クラウド側は3層構成です。汎用の「AFM 3 Cloud」と画像生成の「ADM 3 Cloud」はApple自社サーバーのApple Silicon上で動きますが、エージェント的なツール利用や複雑な推論を担う「AFM 3 Cloud Pro」のみ、Google所有のNvidiaハードウェアで稼働します。
なぜ重要か
Appleがプライバシーの旗印として掲げてきたPrivate Cloud Computeを、自社シリコン外まで拡張した点が転換です。Federighi氏は「我々が使うGoogle Assistantの量は、ゼロだ」と述べ、モデルの共同開発と運用基盤の利用に留まることを強調しました。
どう守るのか
新PCCは多層防御で構成されます。NvidiaのConfidential Computing、IntelのTrust Domain Extensions、GoogleのTitanセキュリティチップを組み合わせ、さらにAppleが「暗号学的に検証可能な追記専用台帳」でPCC配下のGoogle Cloudハードウェアを管理。端末はAppleが署名したソフトウェアしか信頼しません。インフラを借りつつ信頼の起点はAppleが握る構図です。

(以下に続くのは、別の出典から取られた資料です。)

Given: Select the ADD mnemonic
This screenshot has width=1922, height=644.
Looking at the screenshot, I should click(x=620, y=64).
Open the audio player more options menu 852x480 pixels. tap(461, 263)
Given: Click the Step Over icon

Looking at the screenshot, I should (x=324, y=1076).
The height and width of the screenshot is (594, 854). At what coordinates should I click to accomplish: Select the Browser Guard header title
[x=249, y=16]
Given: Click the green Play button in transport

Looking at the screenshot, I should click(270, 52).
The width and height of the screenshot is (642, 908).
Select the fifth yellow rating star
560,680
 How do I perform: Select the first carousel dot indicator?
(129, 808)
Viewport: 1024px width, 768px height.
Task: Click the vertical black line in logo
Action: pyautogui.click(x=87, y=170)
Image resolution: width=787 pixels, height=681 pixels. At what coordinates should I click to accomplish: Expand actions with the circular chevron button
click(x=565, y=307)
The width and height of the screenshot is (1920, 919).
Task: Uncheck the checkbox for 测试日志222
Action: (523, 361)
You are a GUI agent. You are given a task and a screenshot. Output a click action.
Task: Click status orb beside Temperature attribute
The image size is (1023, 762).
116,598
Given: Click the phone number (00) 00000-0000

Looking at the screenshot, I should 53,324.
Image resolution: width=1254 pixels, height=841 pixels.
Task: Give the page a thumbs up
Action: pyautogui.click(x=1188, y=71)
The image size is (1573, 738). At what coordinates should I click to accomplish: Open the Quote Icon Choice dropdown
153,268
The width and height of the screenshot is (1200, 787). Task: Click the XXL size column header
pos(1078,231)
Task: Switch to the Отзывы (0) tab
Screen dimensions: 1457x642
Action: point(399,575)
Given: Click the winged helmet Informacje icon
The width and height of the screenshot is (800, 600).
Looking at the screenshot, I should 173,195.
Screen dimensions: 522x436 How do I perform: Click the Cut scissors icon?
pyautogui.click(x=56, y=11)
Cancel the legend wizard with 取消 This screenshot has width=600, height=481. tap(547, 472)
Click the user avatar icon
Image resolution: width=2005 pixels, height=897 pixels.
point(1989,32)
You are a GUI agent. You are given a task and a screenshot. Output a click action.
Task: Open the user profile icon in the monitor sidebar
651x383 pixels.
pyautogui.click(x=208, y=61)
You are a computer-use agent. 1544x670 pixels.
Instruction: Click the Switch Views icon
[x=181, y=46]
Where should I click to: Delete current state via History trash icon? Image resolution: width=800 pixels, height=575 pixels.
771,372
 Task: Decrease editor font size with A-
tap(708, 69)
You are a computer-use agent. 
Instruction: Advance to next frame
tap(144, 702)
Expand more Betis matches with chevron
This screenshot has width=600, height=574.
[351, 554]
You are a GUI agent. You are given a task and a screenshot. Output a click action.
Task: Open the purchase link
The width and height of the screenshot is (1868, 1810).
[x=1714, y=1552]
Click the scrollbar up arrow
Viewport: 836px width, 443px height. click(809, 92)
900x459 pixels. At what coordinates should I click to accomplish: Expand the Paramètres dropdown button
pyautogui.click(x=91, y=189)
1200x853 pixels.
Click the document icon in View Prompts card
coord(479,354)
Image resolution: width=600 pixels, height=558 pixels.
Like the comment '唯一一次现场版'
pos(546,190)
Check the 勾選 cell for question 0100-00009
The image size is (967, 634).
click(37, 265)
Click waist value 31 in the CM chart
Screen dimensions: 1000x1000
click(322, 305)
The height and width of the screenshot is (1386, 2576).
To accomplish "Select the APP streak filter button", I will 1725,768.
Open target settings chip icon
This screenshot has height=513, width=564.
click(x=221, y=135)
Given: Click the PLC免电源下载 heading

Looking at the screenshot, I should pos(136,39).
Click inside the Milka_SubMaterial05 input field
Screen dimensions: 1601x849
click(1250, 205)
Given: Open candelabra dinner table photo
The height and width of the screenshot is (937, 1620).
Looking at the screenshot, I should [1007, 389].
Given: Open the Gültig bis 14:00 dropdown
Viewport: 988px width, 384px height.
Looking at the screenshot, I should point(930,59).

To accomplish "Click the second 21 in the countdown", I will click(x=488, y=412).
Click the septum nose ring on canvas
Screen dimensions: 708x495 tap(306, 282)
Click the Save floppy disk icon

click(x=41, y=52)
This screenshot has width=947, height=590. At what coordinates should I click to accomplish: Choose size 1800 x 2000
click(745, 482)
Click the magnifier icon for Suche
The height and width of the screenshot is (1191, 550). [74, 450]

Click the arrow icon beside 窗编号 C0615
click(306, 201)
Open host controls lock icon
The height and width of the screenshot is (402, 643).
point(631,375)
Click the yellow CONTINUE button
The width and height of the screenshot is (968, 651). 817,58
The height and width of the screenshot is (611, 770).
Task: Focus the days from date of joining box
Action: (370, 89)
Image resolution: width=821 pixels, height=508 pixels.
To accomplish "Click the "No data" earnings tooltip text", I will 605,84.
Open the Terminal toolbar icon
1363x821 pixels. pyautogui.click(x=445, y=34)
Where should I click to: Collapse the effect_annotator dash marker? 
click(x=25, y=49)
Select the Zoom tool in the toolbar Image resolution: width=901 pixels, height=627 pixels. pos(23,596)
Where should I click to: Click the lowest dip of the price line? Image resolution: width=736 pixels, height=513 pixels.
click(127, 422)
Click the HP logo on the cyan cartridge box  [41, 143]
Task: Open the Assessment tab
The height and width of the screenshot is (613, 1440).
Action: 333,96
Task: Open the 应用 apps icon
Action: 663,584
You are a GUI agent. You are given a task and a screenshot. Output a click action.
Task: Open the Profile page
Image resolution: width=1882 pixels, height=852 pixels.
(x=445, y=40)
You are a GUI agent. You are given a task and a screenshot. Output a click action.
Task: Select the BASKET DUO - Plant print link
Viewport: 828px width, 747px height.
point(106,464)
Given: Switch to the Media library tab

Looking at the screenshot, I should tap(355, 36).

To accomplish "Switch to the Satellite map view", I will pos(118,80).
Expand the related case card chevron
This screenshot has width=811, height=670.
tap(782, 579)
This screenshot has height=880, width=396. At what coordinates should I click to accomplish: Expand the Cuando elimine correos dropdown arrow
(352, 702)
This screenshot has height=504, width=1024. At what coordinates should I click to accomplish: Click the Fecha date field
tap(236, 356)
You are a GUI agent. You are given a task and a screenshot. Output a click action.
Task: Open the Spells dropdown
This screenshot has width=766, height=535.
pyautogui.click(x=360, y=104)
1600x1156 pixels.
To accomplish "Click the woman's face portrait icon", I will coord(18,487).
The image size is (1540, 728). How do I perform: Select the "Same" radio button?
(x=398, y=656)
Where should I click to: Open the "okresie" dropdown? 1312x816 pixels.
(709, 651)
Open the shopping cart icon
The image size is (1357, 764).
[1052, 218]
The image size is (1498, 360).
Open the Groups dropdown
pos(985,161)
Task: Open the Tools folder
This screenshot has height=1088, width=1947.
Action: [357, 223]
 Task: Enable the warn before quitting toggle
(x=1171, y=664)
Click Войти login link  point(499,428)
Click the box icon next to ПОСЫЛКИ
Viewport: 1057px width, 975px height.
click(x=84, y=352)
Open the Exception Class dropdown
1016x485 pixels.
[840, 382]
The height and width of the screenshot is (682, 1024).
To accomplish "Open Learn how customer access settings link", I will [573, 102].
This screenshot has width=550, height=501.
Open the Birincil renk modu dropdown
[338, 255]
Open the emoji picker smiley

出典: Ars Technica(Andrew Cunningham)
💼 事業会社視点:これは自社にどう効くか
日本企業の経営者が読み解くべき論点
第一に、自社プロダクトを「ハードはX社、モデルはY社、暗号検証は自社」と分離する設計が現実解になったという事実です。SaaS事業者にとって、GPU調達難の今、NvidiaハードをGoogle Cloud経由で確保しつつ、信頼の起点を自社の署名鍵と監査ログに置く構成は、エンタープライズ顧客への説得材料になります。
第二に、**「ベンダーロックインの逆設計」**という視点です。AppleはGemini系モデルを採用しつつ「Google Assistantは一切使わない」と明言しました。日本の事業会社も、基盤モデルを採用する際に「どの層を自社の管理下に残すか(鍵管理・ログ・推論ルーティング)」を契約・アーキテクチャ両面で設計すべき局面に入っています。
第三に、EC・受託開発の事業責任者は、端末側モデル(AFM 3 Core)とクラウド側モデルの使い分けが標準化された前提で、自社アプリのオンデバイス処理対応(プライバシー訴求)とクラウド推論コスト最適化の両輪を、来期のロードマップに組み込む必要があります。